Vio a sus sobrinas y exclamó
– ¡Ya estáis aquí! Vuestra tía Wilmet ha ido a pasar una temporada en casa de Hen, Dinny. Diferirán sobre el lugar. Tenéis un poco de caza fría para cada una. Dinny, ¿qué has estado haciendo con Alan? Tiene un aspecto muy interesante y mañana termina su permiso.
– No he hecho nada con él, tía Em.
– Entonces es por eso. No, déme mis zanahorias, Blox. ¿No vas a casarte con él? Sé que tiene una herencia pendiente de la Cancillería. No sé si es en Wiltshire. El hecho es que viene aquí a esconder su rostro en mi regazo, por amor tuyo. Bajo la mirada de Clara, Dinny permanecía inmóvil con el tenedor en el aire.

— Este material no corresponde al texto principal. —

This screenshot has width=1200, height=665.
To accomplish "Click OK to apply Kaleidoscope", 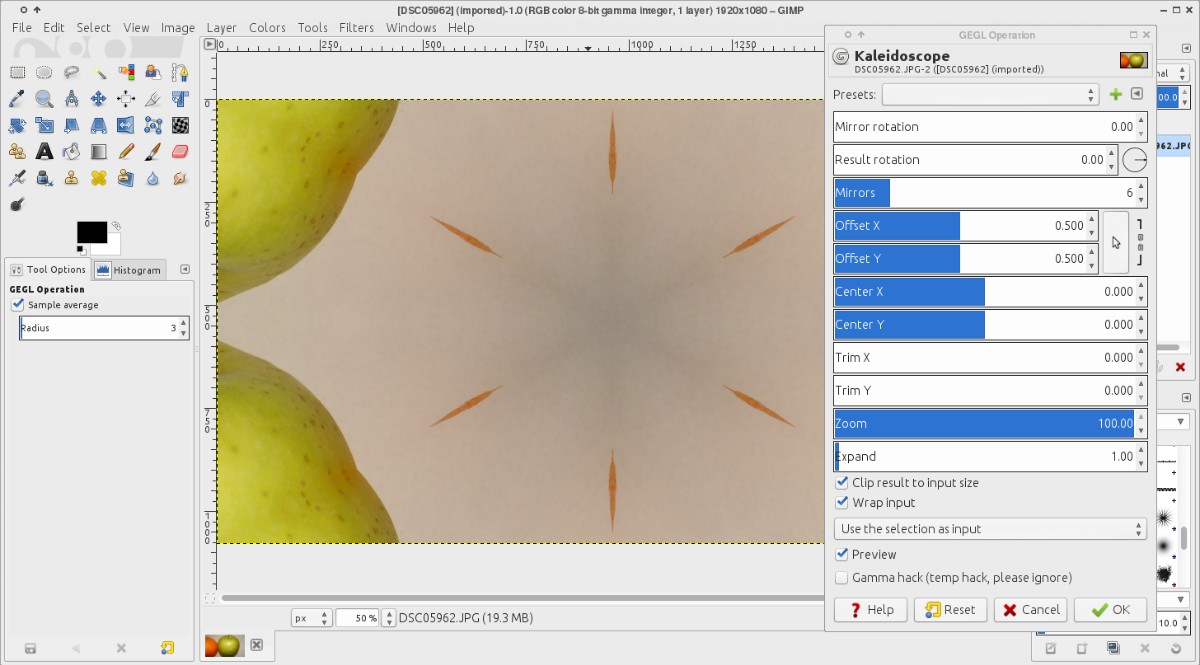I will pyautogui.click(x=1110, y=610).
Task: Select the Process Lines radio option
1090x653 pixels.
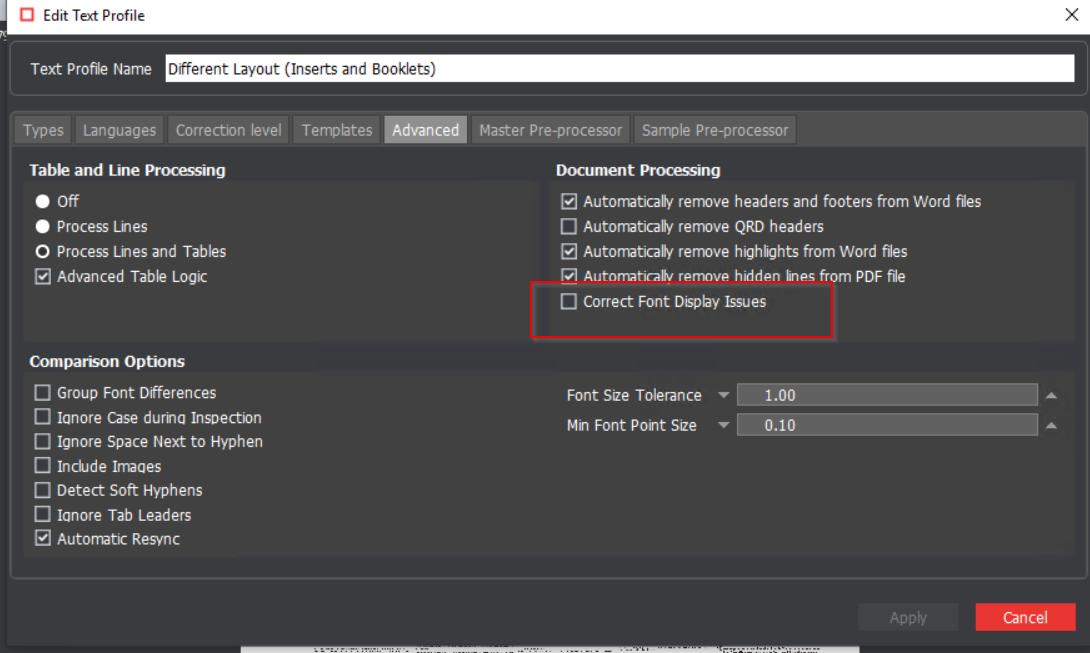Action: pos(43,227)
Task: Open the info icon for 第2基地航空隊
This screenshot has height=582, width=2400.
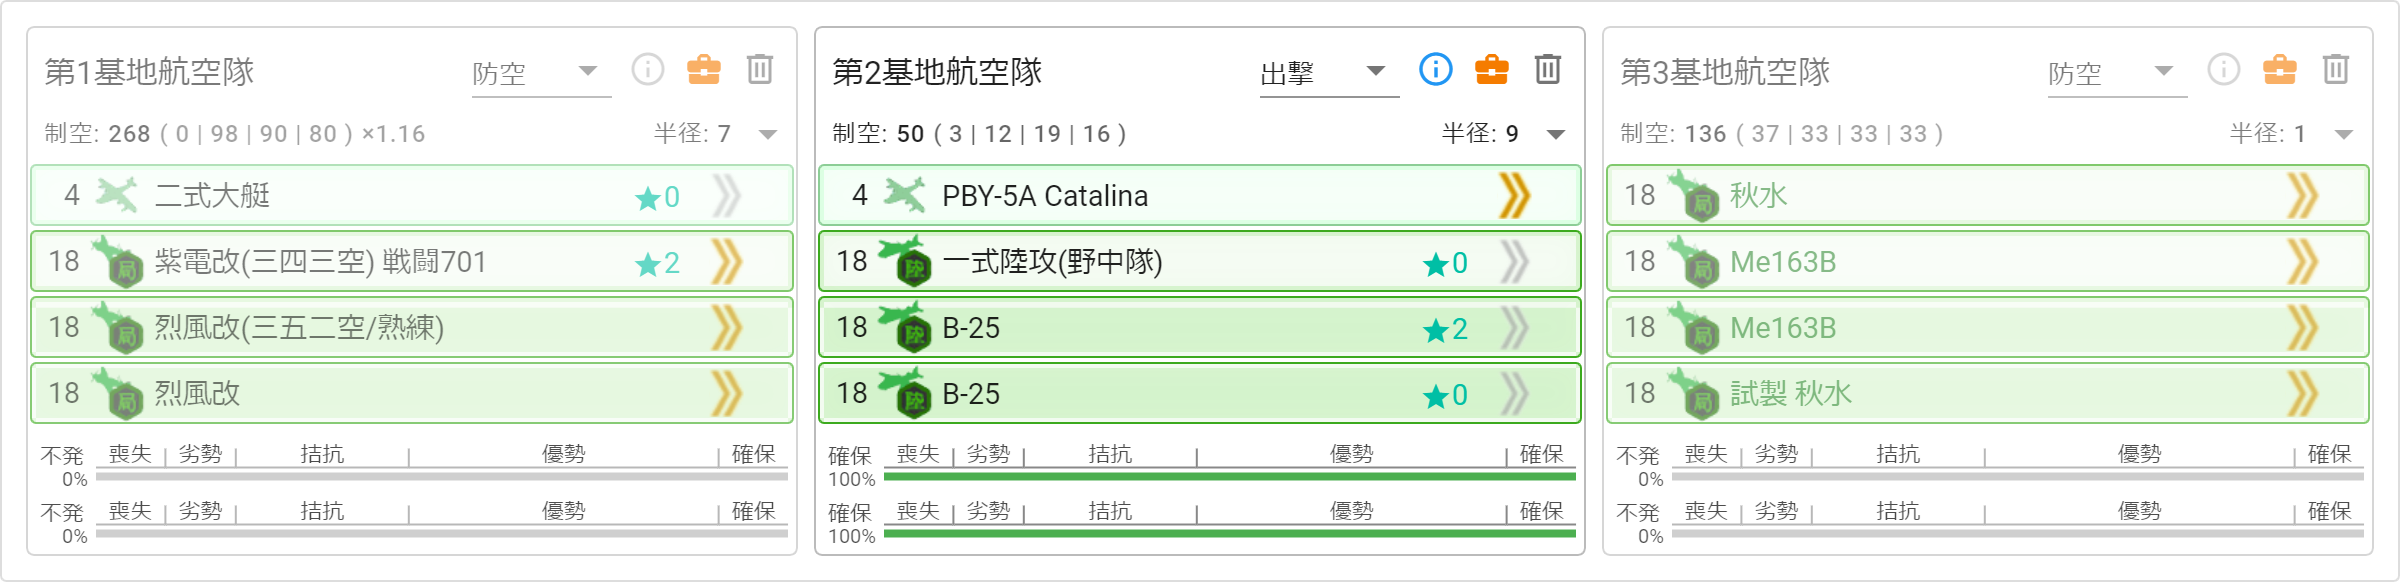Action: tap(1435, 69)

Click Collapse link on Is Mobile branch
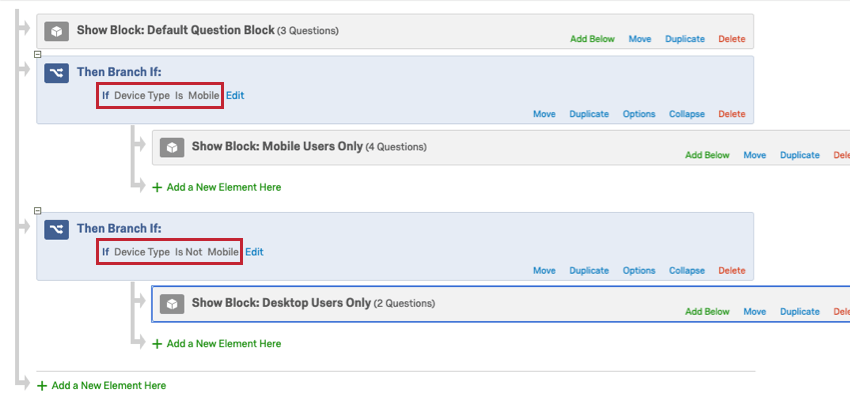tap(687, 114)
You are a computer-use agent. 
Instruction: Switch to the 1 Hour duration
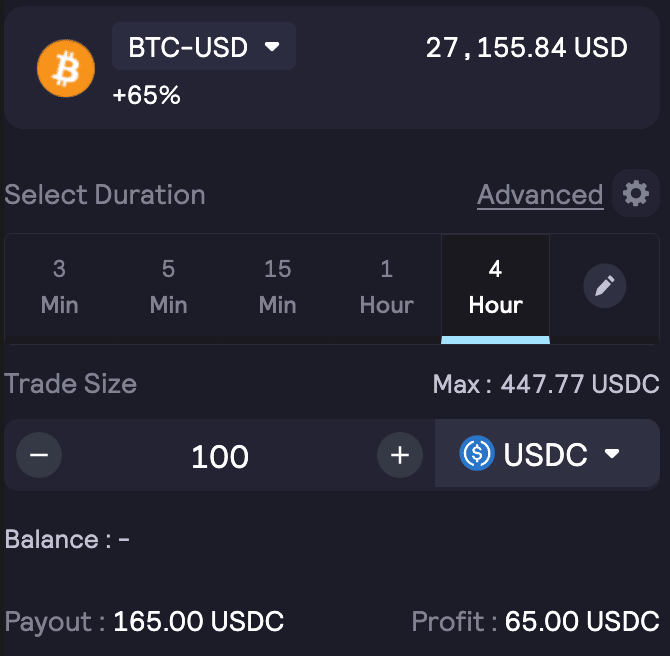click(x=386, y=286)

– Si no tienes cuidado le trasladarán a China y se casará con la hija de un comerciante de víveres. Dicen que Hong Kong está atestado de ellas. ¡Oh! Y mis portulacas se han muerto, Dinny. Boswell y Johnson cometieron la torpeza de regarlas con abono líquido. No tienen el sentido del olfato. ¿Sabes qué hicieron una vez?
– No, tía Em.
– Contagiaron la fiebre del heno a mi conejo de raza. Estornudaban encima de la jaula y el pobrecillo se murió. Les he dicho que se marchen, pero no se han ido. Tu tío los mima demasiado. ¿Has de tomar estado, Clara?
– ¿Tomar estado?
– Me parece una expresión muy hermosa. Los diarios ignorantes la usan. Así, ¿has de tomar estado, Clara?
– Desde luego que no.
– ¿Por qué? ¿No tienes tiempo? Realmente no me gustan las zanahorias… ¡son tan deprimentes! Pero vuestro tío ha llegado a un período de la vida que me obliga a andar con cuidado. Yo no sé por qué los hombres tienen estos períodos. A decir verdad, ya tendría que haberlo pasado.
– Ya lo ha pasado, tía Em. Tío Lawrence tiene sesenta años, ¿no lo sabías?
– Pero todavía no ha dado señal alguna. ¡Blox! – ¿Milady?
– ¡Váyase! – Si, milady.
– Hay algunas cosas – dijo lady Mont, cuando la puerta se hubo cerrado – que no se pueden decir en presencia de Blox. El control de la natalidad, vuestro tío y otras cosas así. ¡Pobre Pussy!
Se levantó y, dirigiéndose a la ventana, dejó caer un gato en medio de un cuadrado de flores.
– Blox tiene con ella una paciencia verdaderamente angelical – cuchicheó Dinny.
– Se desvían a los cuarenta y cinco años – prosiguió lady Mont, volviendo a sentarse -, se desvían a los sesenta y cinco, y no sé cuántas veces después de esta edad. Yo jamás me he desviado. Pero pienso hacerlo pronto, con el Rector.